THE REQUEST: Present the data below as a Markdown table with the columns No. and Entry, numbering each line and skipping blank ones.

GIVEN DATA:

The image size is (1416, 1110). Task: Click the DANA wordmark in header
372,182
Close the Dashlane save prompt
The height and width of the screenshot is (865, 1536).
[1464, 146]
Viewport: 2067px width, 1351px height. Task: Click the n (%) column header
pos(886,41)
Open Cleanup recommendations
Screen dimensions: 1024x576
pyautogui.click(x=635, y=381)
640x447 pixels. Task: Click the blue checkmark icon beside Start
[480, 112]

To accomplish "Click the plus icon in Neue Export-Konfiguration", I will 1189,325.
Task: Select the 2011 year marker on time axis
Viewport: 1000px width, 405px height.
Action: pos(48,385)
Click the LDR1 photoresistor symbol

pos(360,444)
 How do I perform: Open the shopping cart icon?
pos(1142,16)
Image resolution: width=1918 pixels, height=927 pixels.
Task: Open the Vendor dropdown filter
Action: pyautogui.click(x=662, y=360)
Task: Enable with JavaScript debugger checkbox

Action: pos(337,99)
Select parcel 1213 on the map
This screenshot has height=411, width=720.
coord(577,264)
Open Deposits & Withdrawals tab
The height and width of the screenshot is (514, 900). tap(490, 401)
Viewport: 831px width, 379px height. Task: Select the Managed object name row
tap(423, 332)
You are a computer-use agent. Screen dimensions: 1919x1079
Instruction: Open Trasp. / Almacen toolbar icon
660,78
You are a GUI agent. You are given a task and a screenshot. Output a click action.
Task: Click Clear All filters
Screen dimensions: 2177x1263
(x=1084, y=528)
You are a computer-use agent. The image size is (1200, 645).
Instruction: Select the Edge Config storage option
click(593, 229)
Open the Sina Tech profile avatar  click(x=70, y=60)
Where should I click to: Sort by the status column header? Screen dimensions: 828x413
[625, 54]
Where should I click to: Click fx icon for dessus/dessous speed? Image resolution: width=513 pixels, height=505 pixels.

FULL OUTPUT:
| No. | Entry |
|---|---|
| 1 | The image size is (1416, 1110). Task: Click the DANA wordmark in header |
| 2 | 372,182 |
| 3 | Close the Dashlane save prompt |
| 4 | The height and width of the screenshot is (865, 1536). |
| 5 | [1464, 146] |
| 6 | Viewport: 2067px width, 1351px height. Task: Click the n (%) column header |
| 7 | pos(886,41) |
| 8 | Open Cleanup recommendations |
| 9 | Screen dimensions: 1024x576 |
| 10 | pyautogui.click(x=635, y=381) |
| 11 | 640x447 pixels. Task: Click the blue checkmark icon beside Start |
| 12 | [480, 112] |
| 13 | To accomplish "Click the plus icon in Neue Export-Konfiguration", I will 1189,325. |
| 14 | Task: Select the 2011 year marker on time axis |
| 15 | Viewport: 1000px width, 405px height. |
| 16 | Action: pos(48,385) |
| 17 | Click the LDR1 photoresistor symbol |
| 18 | pos(360,444) |
| 19 |  How do I perform: Open the shopping cart icon? |
| 20 | pos(1142,16) |
| 21 | Image resolution: width=1918 pixels, height=927 pixels. |
| 22 | Task: Open the Vendor dropdown filter |
| 23 | Action: pyautogui.click(x=662, y=360) |
| 24 | Task: Enable with JavaScript debugger checkbox |
| 25 | Action: pos(337,99) |
| 26 | Select parcel 1213 on the map |
| 27 | This screenshot has height=411, width=720. |
| 28 | coord(577,264) |
| 29 | Open Deposits & Withdrawals tab |
| 30 | The height and width of the screenshot is (514, 900). tap(490, 401) |
| 31 | Viewport: 831px width, 379px height. Task: Select the Managed object name row |
| 32 | tap(423, 332) |
| 33 | You are a computer-use agent. Screen dimensions: 1919x1079 |
| 34 | Instruction: Open Trasp. / Almacen toolbar icon |
| 35 | 660,78 |
| 36 | You are a GUI agent. You are given a task and a screenshot. Output a click action. |
| 37 | Task: Click Clear All filters |
| 38 | Screen dimensions: 2177x1263 |
| 39 | (x=1084, y=528) |
| 40 | You are a computer-use agent. The image size is (1200, 645). |
| 41 | Instruction: Select the Edge Config storage option |
| 42 | click(593, 229) |
| 43 | Open the Sina Tech profile avatar  click(x=70, y=60) |
| 44 | Where should I click to: Sort by the status column header? Screen dimensions: 828x413 |
| 45 | [625, 54] |
| 46 | Where should I click to: Click fx icon for dessus/dessous speed? Image resolution: width=513 pixels, height=505 pixels. |